Everything’s happened so fast that David is in shock.
It takes several minutes until the shock has worn off – as it does, David notices he’s in a car with Ryan the Driver. There’s whisps of memory, of crawling out the back door to the garage in the back, then into the car, but nothing sticks and nothing stays as Ryan the Driver guns the engine. The car lurches forward and through the garage door. The sound is colossal and David can hear the faint sound of metal scraping metal, then metal grinding stone. Before the garage door has fallen from the hood of the silver BMW, the right side of the car explodes with tiny sparks. Ryan the Driver bends David’s head down in time to avoid the shots but David catches a glimpse:
There’s a man standing behind David’s rental car. An Asian man. Not just an Asian man, a familiar Asian man, one with multi-colored eyebrows and a scar under his eye. The glimpse is short – the man’s wearing all black, an assault rifle braced against his shoulder and firing at the car; as the car passes, Sinto runs to the driver’s seat of David’s rental car. Not a moment later, the lights are on, the car behind them, Hue Sinto continuing pursuit.

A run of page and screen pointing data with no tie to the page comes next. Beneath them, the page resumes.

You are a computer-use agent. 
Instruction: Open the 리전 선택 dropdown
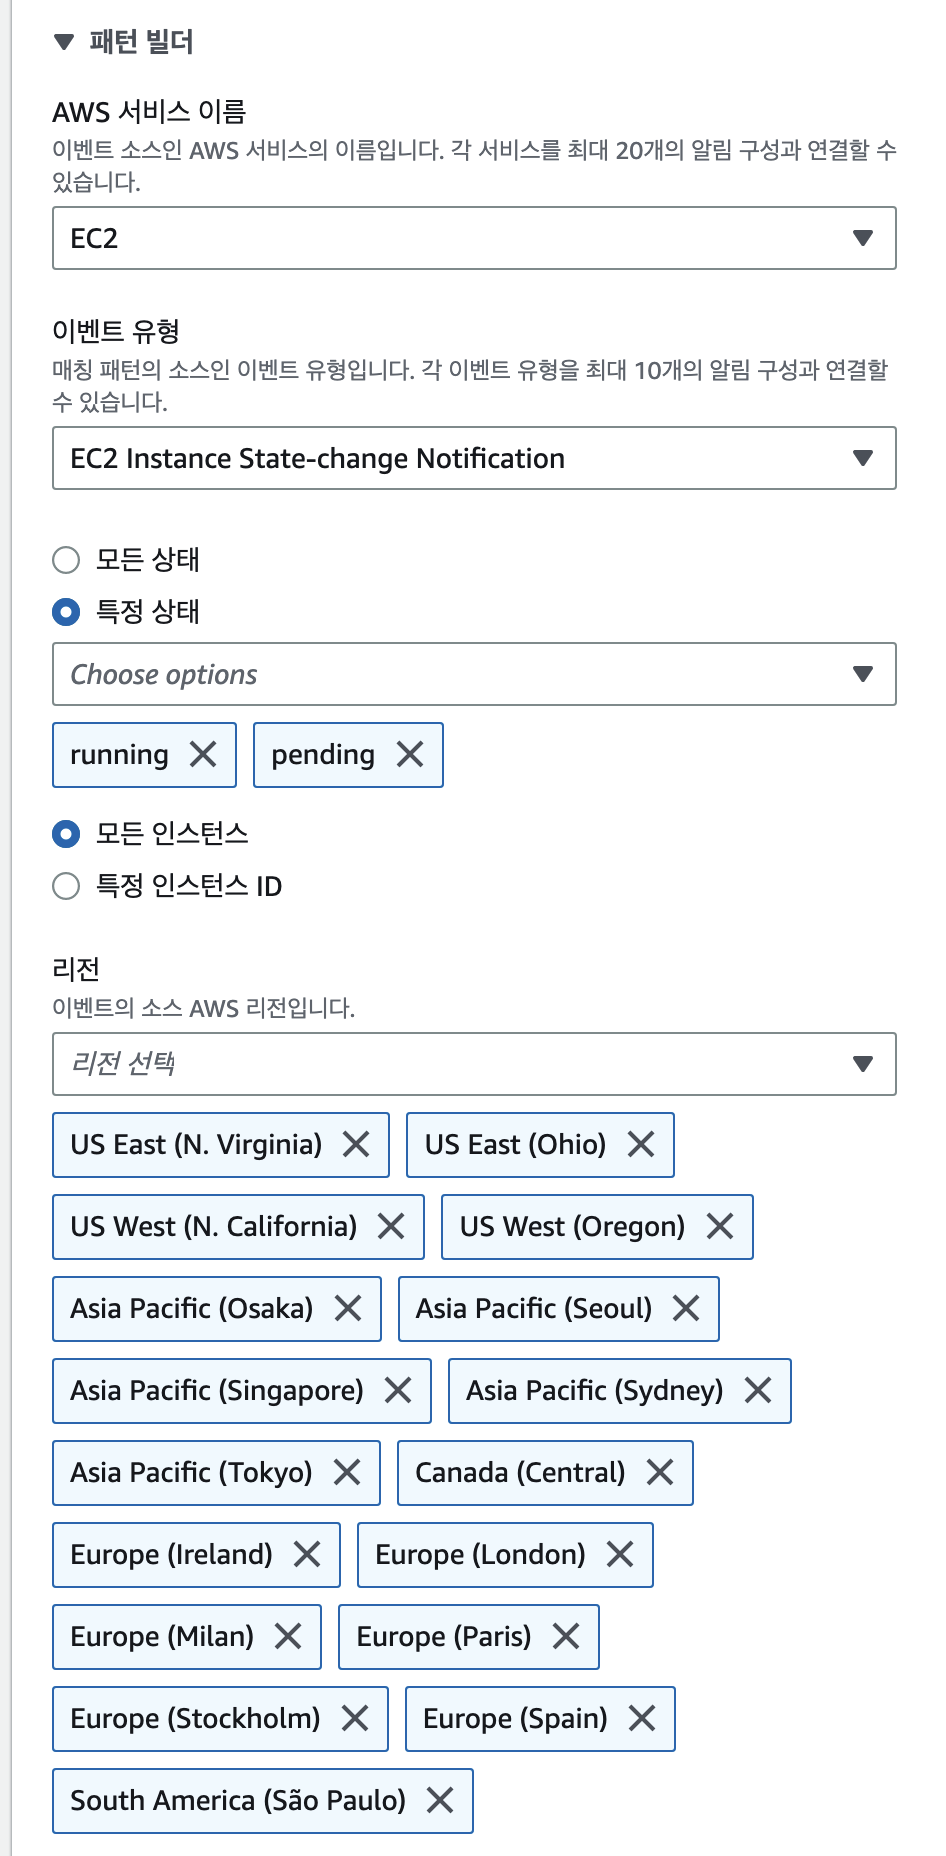474,1064
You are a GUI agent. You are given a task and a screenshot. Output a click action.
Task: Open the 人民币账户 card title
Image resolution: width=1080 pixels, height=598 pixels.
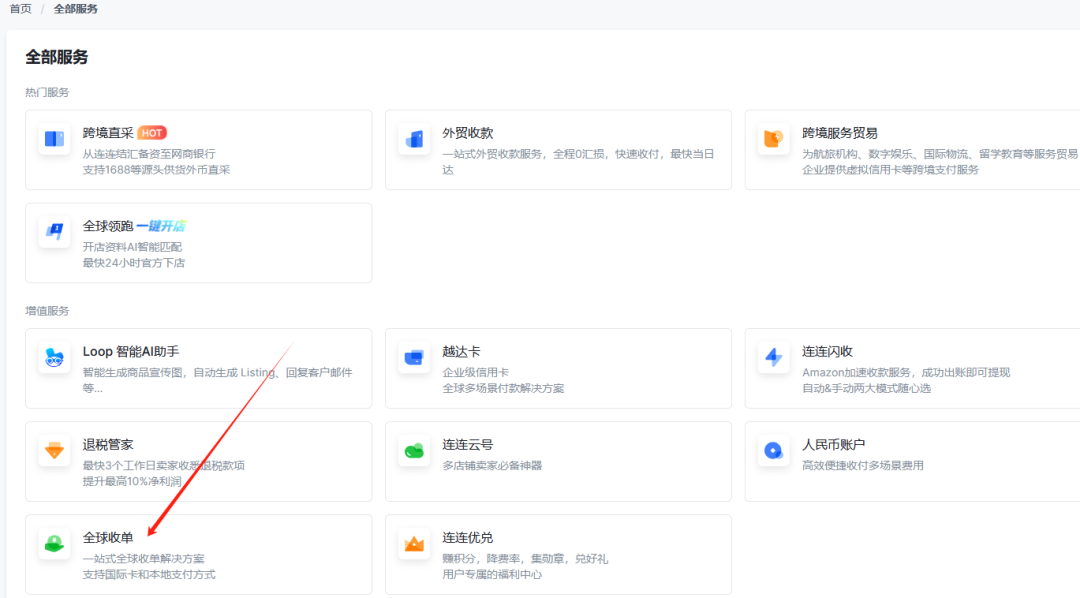pyautogui.click(x=834, y=445)
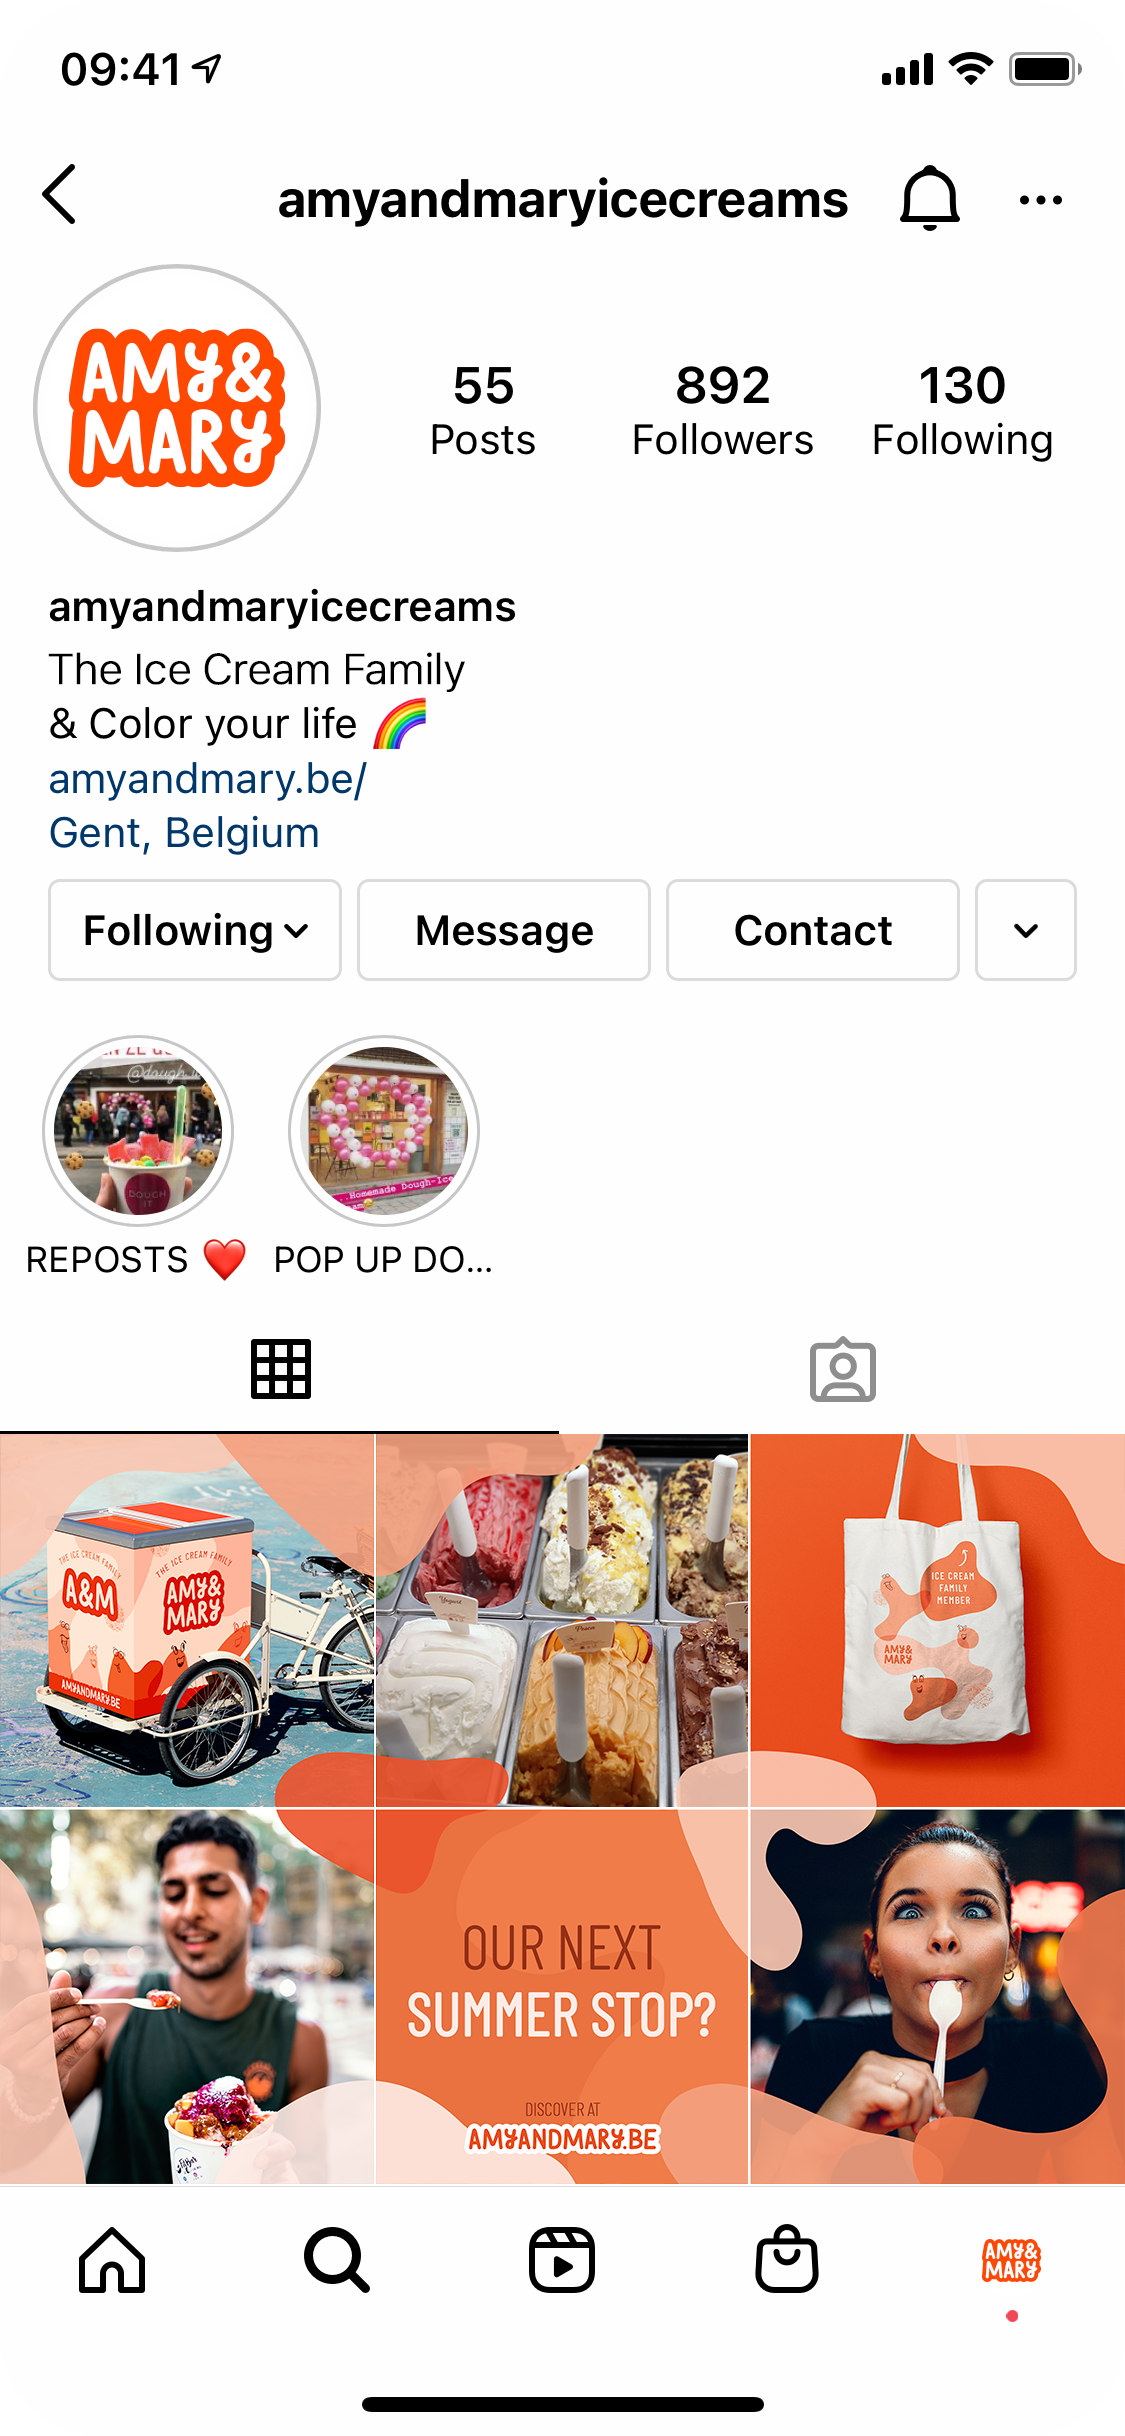Expand suggested accounts chevron button

(1026, 930)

Ryan the Driver’s eyes remain unhinged, crazed; they rush over every inch of landscape as he maneuvers back into the town and down the narrow alleyway-like, cobblestone streets. The high beams are on, driving full speed and turning a narrow corner at 90 degrees. The car slides, the entire left side slamming into the wall and stopping the momentum like a bumper car. There’s a gunning engine, roar of tires, and the car shifts its momentum forward once more.